REQUIRED WORK — In the data below, how many lines contain the string "computer"? Give only the number.

RECORDS SHOWN —
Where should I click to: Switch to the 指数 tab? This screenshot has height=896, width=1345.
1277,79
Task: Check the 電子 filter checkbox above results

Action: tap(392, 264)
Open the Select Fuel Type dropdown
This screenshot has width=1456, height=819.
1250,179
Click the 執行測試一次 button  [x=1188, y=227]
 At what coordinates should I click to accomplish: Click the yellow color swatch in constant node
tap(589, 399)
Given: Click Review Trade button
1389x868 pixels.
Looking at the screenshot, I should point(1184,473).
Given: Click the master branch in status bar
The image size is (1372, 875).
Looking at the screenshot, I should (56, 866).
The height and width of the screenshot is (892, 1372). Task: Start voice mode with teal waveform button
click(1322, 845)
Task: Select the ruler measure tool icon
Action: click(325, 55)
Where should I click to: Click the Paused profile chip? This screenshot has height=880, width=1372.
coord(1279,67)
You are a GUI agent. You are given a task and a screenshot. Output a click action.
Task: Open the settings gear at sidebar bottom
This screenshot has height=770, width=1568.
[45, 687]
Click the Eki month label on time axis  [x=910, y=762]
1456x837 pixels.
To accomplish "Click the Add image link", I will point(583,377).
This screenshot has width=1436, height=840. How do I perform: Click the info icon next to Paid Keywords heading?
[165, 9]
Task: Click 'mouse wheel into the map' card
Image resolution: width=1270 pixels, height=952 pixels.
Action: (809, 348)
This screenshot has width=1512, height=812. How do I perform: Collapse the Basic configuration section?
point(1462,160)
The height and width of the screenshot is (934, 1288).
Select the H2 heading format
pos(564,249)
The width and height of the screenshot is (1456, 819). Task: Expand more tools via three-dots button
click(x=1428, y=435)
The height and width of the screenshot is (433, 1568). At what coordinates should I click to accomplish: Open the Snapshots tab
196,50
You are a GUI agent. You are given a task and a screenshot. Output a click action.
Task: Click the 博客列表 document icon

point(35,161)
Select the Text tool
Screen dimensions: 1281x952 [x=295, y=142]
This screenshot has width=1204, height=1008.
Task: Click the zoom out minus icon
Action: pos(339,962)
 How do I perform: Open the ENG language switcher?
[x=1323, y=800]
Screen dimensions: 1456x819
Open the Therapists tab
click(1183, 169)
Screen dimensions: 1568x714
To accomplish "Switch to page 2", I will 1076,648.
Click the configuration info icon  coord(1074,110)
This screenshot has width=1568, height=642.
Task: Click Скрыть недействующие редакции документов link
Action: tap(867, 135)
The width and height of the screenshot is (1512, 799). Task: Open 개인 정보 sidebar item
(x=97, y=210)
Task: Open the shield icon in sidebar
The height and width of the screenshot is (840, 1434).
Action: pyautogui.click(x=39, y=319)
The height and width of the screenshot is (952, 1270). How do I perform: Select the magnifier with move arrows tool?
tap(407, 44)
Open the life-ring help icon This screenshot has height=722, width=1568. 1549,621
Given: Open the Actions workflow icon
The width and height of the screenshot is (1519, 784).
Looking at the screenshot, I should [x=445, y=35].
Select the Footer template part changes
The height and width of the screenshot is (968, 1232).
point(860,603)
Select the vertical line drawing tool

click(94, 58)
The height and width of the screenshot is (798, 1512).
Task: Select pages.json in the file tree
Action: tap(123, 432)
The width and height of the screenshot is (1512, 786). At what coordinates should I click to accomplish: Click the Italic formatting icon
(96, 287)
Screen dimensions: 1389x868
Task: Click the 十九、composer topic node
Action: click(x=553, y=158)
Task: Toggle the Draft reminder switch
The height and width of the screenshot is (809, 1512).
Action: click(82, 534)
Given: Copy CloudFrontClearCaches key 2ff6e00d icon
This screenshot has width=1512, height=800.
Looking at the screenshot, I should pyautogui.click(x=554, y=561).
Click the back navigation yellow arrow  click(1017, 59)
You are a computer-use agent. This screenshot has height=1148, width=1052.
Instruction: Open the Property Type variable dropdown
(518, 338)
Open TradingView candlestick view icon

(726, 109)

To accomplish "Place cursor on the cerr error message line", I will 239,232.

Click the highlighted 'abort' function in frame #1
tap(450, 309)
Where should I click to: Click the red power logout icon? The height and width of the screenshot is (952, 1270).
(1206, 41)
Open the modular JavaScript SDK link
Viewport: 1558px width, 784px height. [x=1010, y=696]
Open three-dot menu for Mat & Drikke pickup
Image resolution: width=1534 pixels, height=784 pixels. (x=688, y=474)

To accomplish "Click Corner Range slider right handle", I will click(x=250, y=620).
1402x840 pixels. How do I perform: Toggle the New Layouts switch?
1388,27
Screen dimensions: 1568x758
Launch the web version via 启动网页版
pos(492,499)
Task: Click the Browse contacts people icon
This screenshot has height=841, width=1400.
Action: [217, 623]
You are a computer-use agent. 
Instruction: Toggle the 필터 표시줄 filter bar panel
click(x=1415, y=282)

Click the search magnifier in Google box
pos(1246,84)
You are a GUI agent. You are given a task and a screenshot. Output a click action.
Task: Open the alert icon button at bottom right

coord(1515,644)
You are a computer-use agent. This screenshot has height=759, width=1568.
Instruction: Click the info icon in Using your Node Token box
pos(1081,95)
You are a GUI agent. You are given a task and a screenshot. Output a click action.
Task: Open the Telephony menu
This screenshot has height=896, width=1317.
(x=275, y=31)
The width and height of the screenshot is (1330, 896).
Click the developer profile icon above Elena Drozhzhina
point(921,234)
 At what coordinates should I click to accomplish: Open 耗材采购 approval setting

SOLUTION — 3